The Absence of Mechanisms to Follow Up on Recommendations
Principle 7 of the Mexico Declaration stipulates that supreme audit institutions should have their own internal follow-up systems to ensure that audited entities properly address their observations and recommendations, as well as the observations and recommendations made by the legislature, one of its committees, or the auditee’s governing board. Despite the importance of establishing such a mechanism to ensure the effectiveness of CoA decisions, the bill contains no effort in this regard.
No Permanent Committee for Drafting Annual Reports and Programming
Principle 5 of the Mexico Declaration attaches particular importance to the “right and obligation” of supreme audit institutions to publish reports on their work and recommends that they “be required by law to report at least once a year on the results of their audit work”. In this regard, the bill reproduces the provisions of the current law, which require the CoA to draft annual reports and allow it to draft special reports, all as part of its powers of post-auditing. However, the bill ignores the fact that, in actual practice, the annually-required reports have transformed into occasional reports only issued and published years after the end of the year concerned. It also ignores the practices adopted for organizing special reports, which usually follow no plan or program of auditing priorities.
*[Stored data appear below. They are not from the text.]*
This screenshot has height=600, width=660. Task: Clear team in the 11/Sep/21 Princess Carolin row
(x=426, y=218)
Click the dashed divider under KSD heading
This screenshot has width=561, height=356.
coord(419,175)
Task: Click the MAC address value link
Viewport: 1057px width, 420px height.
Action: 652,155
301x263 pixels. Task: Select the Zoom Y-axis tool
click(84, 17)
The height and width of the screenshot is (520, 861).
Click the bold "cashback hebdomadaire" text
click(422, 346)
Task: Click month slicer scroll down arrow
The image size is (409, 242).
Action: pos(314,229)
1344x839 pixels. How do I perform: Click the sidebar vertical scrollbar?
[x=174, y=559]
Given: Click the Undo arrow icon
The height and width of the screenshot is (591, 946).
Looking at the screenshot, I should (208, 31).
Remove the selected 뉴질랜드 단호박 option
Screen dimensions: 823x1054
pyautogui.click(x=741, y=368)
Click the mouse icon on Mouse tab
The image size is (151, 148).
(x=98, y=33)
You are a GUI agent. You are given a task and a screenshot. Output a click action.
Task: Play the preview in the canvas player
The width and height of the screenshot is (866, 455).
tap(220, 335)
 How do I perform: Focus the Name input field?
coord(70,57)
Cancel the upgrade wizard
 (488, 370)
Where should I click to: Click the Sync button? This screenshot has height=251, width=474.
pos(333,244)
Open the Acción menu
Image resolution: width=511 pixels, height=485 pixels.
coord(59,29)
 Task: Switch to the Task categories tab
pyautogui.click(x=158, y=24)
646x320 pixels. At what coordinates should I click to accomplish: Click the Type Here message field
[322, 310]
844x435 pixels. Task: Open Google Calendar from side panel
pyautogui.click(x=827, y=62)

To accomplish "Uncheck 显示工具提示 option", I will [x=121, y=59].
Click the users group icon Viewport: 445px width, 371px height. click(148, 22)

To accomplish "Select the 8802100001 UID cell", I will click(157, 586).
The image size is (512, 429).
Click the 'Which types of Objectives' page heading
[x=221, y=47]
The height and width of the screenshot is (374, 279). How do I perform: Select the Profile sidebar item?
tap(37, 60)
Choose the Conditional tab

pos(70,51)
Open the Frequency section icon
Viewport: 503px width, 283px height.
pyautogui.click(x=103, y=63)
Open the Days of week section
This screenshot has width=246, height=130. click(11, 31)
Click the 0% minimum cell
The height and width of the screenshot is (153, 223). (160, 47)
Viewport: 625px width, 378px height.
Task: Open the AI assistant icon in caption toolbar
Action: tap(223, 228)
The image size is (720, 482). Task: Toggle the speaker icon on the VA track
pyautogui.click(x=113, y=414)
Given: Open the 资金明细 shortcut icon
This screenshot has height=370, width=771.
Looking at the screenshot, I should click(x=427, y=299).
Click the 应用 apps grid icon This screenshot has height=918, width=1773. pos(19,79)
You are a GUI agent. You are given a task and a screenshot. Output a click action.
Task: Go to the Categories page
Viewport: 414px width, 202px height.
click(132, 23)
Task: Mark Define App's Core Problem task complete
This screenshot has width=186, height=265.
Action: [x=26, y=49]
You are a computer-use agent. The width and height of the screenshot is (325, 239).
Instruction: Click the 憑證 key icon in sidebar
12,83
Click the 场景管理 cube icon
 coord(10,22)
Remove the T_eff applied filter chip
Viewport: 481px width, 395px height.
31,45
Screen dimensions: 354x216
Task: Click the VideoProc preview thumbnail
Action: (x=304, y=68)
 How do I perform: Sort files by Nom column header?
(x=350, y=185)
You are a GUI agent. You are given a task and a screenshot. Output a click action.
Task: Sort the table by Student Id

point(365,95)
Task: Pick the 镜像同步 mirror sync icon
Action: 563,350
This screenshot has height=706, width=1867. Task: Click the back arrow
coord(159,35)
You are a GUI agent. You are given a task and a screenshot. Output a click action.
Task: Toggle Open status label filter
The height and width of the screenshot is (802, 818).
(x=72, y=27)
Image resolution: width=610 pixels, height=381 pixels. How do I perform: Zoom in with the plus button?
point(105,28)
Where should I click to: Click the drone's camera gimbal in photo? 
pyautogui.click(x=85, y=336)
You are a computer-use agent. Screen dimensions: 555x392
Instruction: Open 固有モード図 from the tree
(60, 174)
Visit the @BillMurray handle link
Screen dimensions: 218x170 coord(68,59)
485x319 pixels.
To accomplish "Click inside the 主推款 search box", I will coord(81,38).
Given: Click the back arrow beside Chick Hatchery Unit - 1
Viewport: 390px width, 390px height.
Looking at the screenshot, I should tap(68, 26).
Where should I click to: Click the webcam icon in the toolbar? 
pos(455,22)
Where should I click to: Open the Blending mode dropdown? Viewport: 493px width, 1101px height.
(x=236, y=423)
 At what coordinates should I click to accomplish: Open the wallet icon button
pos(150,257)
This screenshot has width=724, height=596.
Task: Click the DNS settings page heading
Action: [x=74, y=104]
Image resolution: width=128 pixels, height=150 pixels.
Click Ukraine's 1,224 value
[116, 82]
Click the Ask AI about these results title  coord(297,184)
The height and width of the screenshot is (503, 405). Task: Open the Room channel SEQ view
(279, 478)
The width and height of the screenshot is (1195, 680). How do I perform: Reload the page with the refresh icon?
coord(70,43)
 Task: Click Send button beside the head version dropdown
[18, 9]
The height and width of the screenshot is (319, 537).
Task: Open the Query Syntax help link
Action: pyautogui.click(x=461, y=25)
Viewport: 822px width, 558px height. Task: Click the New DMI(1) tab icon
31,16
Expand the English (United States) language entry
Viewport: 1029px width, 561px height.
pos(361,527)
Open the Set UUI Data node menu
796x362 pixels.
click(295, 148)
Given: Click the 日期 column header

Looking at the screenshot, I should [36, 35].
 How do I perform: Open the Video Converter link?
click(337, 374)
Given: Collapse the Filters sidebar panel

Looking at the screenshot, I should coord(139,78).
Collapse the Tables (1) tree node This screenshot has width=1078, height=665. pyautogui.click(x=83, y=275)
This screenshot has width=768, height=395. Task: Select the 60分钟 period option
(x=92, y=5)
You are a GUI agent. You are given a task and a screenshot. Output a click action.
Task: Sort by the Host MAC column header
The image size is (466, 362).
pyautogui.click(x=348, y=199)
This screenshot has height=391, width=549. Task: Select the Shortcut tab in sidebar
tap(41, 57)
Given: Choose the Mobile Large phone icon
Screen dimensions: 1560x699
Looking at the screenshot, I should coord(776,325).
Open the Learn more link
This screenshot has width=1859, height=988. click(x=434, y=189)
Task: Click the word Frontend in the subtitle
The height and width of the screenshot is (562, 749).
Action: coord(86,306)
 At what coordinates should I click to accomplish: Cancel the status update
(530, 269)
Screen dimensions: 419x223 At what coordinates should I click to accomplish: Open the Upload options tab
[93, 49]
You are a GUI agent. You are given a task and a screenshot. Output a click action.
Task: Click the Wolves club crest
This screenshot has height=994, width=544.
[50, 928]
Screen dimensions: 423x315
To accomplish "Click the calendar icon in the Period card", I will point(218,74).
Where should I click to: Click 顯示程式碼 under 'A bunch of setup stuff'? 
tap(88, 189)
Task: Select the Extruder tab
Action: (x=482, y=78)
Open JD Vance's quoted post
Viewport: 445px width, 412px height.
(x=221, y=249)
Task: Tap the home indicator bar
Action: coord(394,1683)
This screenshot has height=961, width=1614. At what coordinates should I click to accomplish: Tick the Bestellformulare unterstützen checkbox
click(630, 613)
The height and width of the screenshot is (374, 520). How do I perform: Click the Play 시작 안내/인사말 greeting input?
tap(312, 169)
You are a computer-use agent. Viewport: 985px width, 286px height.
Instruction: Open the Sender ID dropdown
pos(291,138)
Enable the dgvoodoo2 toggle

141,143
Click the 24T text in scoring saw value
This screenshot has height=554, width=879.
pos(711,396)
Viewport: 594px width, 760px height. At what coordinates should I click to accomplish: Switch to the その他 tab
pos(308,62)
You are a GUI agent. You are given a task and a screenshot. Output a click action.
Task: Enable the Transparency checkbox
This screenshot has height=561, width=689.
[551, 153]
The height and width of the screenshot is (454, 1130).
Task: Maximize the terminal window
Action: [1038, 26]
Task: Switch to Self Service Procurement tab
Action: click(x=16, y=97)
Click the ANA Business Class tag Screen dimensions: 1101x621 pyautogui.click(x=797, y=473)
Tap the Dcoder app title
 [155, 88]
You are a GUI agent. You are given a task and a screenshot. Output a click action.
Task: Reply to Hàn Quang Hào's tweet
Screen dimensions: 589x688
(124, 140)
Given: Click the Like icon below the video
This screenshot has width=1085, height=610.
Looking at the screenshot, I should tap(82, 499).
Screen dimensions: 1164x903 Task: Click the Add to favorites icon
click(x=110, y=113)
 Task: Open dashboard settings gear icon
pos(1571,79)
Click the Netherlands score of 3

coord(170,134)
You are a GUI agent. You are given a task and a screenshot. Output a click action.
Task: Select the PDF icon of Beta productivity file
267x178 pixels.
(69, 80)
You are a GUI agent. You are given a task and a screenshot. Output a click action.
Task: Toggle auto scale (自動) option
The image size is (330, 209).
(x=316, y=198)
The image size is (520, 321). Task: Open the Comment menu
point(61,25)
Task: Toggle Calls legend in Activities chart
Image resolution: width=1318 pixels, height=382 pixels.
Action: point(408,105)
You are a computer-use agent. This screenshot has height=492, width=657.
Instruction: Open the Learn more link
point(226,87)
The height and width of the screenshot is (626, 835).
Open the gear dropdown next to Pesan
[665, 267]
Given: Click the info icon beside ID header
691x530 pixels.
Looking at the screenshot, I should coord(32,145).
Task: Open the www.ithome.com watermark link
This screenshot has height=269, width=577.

Consequently, the bill neglects one of the best practices adopted by audit institutions, namely the establishment of a permanent special committee inside the institution for issuing annual reports and programming.
No Real Remedy for the Vacancies
Vacancies have constituted one of the main impediments to the CoA’s work, encompassing approximately 50% of the judicial positions. The vacancies reached this level because of the lack of any exam for entry into the Institute of Judicial Studies (IJS) since 1998 and the lack of any exam restricted to controllers since 2003. Despite the gravity of this situation, the bill contains no solutions to address it. Such solutions could include requiring that an exam for entry into the IJS be held annually (at least until the vacancies are filled), shortening the training periods, or requiring that an exam for controllers and auditors be held periodically.
How Can We Rehabilitate Controllers and Auditors?
A close examination of the conditions in the CoA shows that the role of controllers and auditors is somewhat marginalized in both auditing and judicial work. These workers are attached to judges or chambers by internal CoA procedures not regulated by law. The CoA’s chambers may follow or disregard the content of the reports drafted by the controllers and auditors, and they are not obligated to mention the content of these reports or explain why they went against the conclusions. The marginalization of controllers and auditors weakens their sense of belonging to the CoA and the complementarity that should exist between the roles of its various categories of workers. It also undermines the transparency of judicial decisions.